Rowing ACT replaced its former status rules with Rower Scores into local regattas to provide fairer racing for all participants for 2006. This was a big experiment that eliminated School and most masters events in an attempt to get bigger fields and better racing for all concerned. The ACT gained fuller fields using most of the lanes on our course, and consequently shorter regattas, and therefore more efficient use of our BROs’ time. The Victorians who pioneered the scheme reported increased participation following on from adopting Rower Scores.
However in the ACT Rower Score had shortcomings: good Masters women scullers progressed to B grade, and were forced to race 1800m, rowing school masters were not interested in rower score progression, but in separating Year groups to share equipment, some masters (veteran) rowers resented competing against students, and parents were upset that their children competed against adults. All of these issues reflect the smaller rower numbers in the ACT. RACT is unusual in that Schools and Clubs compete in the same events at regattas. I believe that this provides us with a viable, if somewhat unique, program, and is important for best use of our limited resources.
How was Rowing ACT supposed to run its Rowers Scores?
Individual scores for rower scores were supposedly updated after every regatta. Rowers scores, and crew scores could go up or down, depending on results
Group A: 0.00 – 1.50 (1800m) Elite rower, National representative
Group B: 1.51 – 2.50 (1800m) Experienced rower, eg competed at Nationals, 1st 8+
Group C: 2.51 – 3.00 (1500m) Intermediate rower, experienced masters, good school rowers with competition experience
Group D: 3.01 – 3.50 (1000m) Amateur rower, eg less experienced masters
Group E: 3.51 – 4.00 (1000m) Novice rower, usually in first season of racing, or recreational rower with limited competition experience
The Rower Score is a representation of your rowing ability so rowers compete at their appropriate level. It operates similar to a golf handicap – the more talented you are, the closer your score will go to 0. Inexperienced or novice rowers will have a high Rower Score (closer to 4).

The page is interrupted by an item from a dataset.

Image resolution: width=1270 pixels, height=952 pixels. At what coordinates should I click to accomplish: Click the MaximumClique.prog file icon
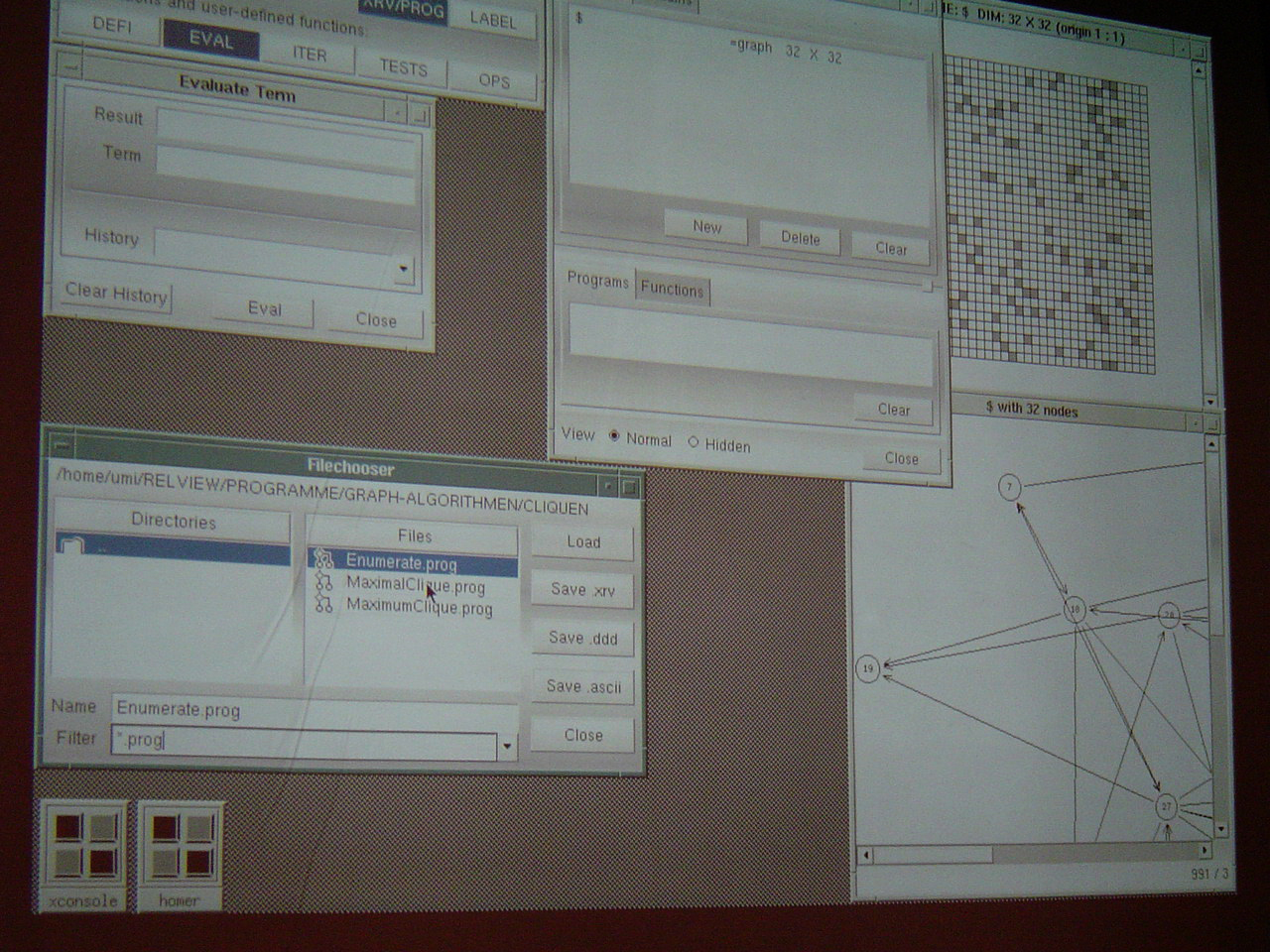(x=322, y=605)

Proposal for discussion at Regatta sub-committee:
The RACT committee is looking to adopt a new set of status rules.
These would reflect the current regatta status categories, and reflect de facto usage.
Elite (1800m). International Representatives, AIS athletes, those aspiring to represent, those who wish to compete against the best.
Senior (1800m) Experienced rowers, ACT and Inter-state Champions, School first crews.
Intermediate 1500. Rowers with several seasons experience, Year 10 Rowers at school, experienced and competitive masters rowers.
Intermediate 1000. Rowers who have progressed from beyond their first season.
Introductory: Those in their first season of rowing.
All clubs should discuss this proposal prior to the regatta sub-committee on 29th May 2012.